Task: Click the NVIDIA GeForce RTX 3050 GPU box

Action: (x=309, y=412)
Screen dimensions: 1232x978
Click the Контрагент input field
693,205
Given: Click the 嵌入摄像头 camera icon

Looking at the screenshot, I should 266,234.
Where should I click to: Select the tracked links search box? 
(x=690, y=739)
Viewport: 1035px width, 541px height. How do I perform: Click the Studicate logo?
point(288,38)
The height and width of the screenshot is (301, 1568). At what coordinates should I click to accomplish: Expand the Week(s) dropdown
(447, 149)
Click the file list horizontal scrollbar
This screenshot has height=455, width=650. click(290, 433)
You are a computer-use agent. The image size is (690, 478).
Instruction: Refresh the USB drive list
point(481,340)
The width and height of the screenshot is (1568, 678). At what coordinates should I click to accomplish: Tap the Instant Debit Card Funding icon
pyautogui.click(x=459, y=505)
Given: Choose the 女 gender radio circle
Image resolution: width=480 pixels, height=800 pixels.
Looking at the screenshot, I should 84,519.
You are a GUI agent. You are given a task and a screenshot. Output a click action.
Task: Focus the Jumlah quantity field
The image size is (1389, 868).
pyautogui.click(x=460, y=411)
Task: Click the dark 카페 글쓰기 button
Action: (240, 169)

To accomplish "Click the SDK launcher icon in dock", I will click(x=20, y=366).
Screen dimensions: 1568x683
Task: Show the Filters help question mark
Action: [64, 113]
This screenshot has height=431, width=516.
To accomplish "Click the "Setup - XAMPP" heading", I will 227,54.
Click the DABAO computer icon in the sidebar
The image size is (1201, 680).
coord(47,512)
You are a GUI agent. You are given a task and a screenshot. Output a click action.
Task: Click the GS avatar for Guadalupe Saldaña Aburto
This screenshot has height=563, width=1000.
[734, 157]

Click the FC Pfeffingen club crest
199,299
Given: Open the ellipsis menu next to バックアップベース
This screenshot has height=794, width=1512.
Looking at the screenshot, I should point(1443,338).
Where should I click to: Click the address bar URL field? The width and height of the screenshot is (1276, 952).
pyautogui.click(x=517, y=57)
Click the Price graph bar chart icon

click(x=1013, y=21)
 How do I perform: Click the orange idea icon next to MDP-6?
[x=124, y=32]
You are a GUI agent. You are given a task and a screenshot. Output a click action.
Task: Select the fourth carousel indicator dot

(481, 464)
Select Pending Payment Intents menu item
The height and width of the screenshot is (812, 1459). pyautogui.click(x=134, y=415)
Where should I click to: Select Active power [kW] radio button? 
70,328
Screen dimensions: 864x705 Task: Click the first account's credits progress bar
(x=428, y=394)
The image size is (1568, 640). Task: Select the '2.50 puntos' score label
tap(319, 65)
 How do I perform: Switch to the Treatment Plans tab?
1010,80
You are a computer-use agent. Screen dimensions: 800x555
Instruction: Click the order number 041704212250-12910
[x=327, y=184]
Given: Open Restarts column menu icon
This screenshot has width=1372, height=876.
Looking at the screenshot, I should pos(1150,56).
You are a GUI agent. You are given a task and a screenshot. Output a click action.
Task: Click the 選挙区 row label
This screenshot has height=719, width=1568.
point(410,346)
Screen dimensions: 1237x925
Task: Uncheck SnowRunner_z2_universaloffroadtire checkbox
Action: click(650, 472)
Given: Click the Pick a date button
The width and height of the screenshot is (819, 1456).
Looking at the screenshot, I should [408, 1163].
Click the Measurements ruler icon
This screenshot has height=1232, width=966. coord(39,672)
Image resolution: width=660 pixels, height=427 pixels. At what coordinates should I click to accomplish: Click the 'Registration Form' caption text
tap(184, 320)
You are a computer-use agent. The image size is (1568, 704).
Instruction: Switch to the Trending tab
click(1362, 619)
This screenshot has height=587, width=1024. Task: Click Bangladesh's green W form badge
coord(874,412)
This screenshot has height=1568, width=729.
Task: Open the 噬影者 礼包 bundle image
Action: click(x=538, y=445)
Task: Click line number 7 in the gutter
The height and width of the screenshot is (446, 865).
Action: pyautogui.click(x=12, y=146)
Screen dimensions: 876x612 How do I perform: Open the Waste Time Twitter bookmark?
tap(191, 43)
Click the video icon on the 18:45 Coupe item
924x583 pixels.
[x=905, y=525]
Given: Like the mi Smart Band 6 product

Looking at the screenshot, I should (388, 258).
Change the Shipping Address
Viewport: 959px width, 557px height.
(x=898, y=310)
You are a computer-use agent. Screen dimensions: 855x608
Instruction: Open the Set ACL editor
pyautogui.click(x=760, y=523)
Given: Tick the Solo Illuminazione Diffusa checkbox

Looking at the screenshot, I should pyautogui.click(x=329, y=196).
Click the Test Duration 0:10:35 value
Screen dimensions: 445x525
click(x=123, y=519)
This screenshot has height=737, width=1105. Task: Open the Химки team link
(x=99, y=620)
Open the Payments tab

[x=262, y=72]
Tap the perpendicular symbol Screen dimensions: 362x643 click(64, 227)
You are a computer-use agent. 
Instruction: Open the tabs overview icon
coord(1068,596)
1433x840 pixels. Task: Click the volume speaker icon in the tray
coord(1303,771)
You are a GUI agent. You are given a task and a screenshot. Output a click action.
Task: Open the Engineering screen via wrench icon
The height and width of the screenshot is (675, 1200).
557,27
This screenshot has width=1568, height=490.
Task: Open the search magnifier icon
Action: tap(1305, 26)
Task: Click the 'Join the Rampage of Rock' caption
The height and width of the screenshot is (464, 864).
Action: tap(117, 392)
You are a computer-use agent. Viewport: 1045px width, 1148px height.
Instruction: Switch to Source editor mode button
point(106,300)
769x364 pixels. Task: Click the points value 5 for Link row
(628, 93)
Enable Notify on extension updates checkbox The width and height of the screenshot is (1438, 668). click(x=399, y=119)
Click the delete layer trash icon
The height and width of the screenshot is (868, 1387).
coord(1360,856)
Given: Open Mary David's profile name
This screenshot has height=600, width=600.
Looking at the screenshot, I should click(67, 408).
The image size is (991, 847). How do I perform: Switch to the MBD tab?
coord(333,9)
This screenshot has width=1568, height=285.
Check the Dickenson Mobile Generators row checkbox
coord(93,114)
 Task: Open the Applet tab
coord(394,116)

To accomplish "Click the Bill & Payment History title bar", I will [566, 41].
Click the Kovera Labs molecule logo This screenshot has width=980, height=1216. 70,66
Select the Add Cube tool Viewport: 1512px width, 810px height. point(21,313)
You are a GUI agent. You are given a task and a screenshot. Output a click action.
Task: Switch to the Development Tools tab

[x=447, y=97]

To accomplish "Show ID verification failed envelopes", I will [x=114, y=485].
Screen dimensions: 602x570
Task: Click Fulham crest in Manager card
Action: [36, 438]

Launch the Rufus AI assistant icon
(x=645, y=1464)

Given problem:
Can you pull out the records from the line containing "Task: Open the Applet tab" through the end of the records above, both ends included, and reproduce them word for word?

Finished answer:
 Task: Open the Applet tab
coord(394,116)

To accomplish "Click the Bill & Payment History title bar", I will [566, 41].
Click the Kovera Labs molecule logo This screenshot has width=980, height=1216. 70,66
Select the Add Cube tool Viewport: 1512px width, 810px height. point(21,313)
You are a GUI agent. You are given a task and a screenshot. Output a click action.
Task: Switch to the Development Tools tab

[x=447, y=97]

To accomplish "Show ID verification failed envelopes", I will [x=114, y=485].
Screen dimensions: 602x570
Task: Click Fulham crest in Manager card
Action: [36, 438]

Launch the Rufus AI assistant icon
(x=645, y=1464)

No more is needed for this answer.